Diesel exhaust causes lung cancer and other diseases such as asthma, and many premature deaths. Methods exist to reduce nitrogen oxides (NO_{x}) and particulate matter (PM) in the exhaust.

Some countries have set a date to stop selling diesel vehicles, and some city centres will ban diesel cars.

==Composition==

The primary products of petroleum fuel combustion in air are carbon dioxide and water. The exhaust from this combustion also contains nitrogen and surplus oxygen which passes through the combustion without participating in any chemical reaction. The other components exist primarily from pyrosynthesis. While the distribution of the individual components of raw (untreated) diesel exhaust varies depending on factors like load, engine type, etc., the table below shows a typical composition.

The physical and chemical conditions that exist inside any such diesel engines under any conditions differ considerably from spark-ignition engines, because, by design, diesel engine power is directly controlled by the fuel supply, not by control of the air/fuel mixture, as in conventional gasoline engines. As a result of these differences, diesel engines generally produce a different array of pollutants than spark-ignition engines, differences that are sometimes qualitative (what pollutants are there, and what are not), but more often quantitative (how much of particular pollutants or pollutant classes are present in each). For instance, diesel engines produce one-twenty-eighth the carbon monoxide that gasoline engines do, as they burn their fuel in excess air even at full load.

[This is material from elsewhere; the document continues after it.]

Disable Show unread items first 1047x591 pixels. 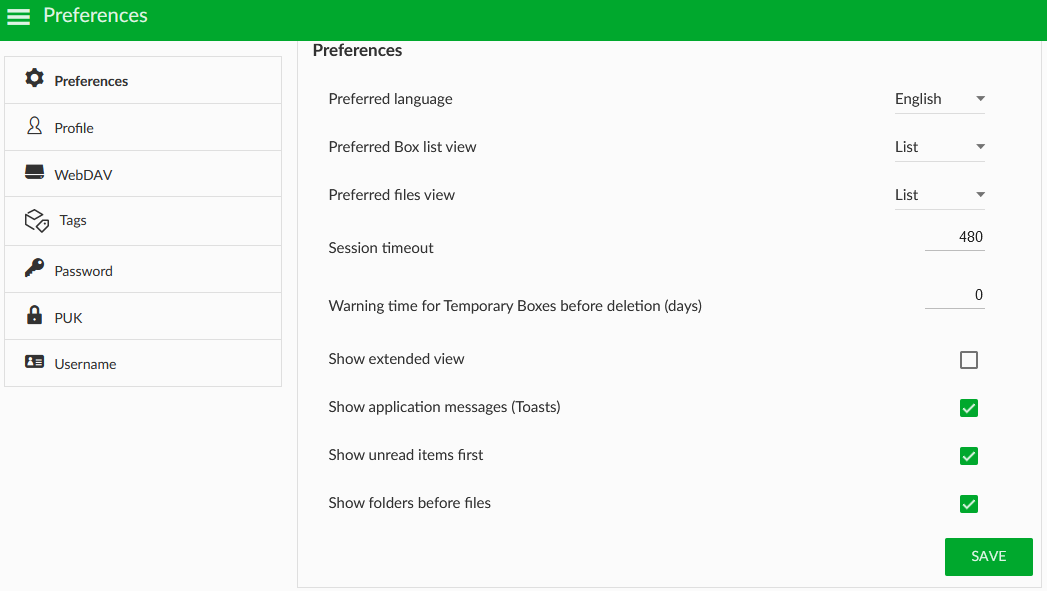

However, the lean-burning nature of diesel engines and the high temperatures and pressures of the combustion process result in significant production of NO_{x} (gaseous nitrogen oxides), an air pollutant that constitutes a unique challenge with regard to their reduction. While total nitrogen oxides from petrol cars have decreased by around 96% through the adoption of exhaust catalytic converters as of 2012, diesel cars still produce nitrogen oxides at a similar level to those bought 15 years earlier under real-world tests; hence, diesel cars emit around 20 times more nitrogen oxides than petrol cars. Modern on-road diesel engines typically use selective catalytic reduction (SCR) systems to meet emissions laws, as other methods such as exhaust gas recirculation (EGR) cannot adequately reduce NO_{x} to meet the newer standards applicable in many jurisdictions.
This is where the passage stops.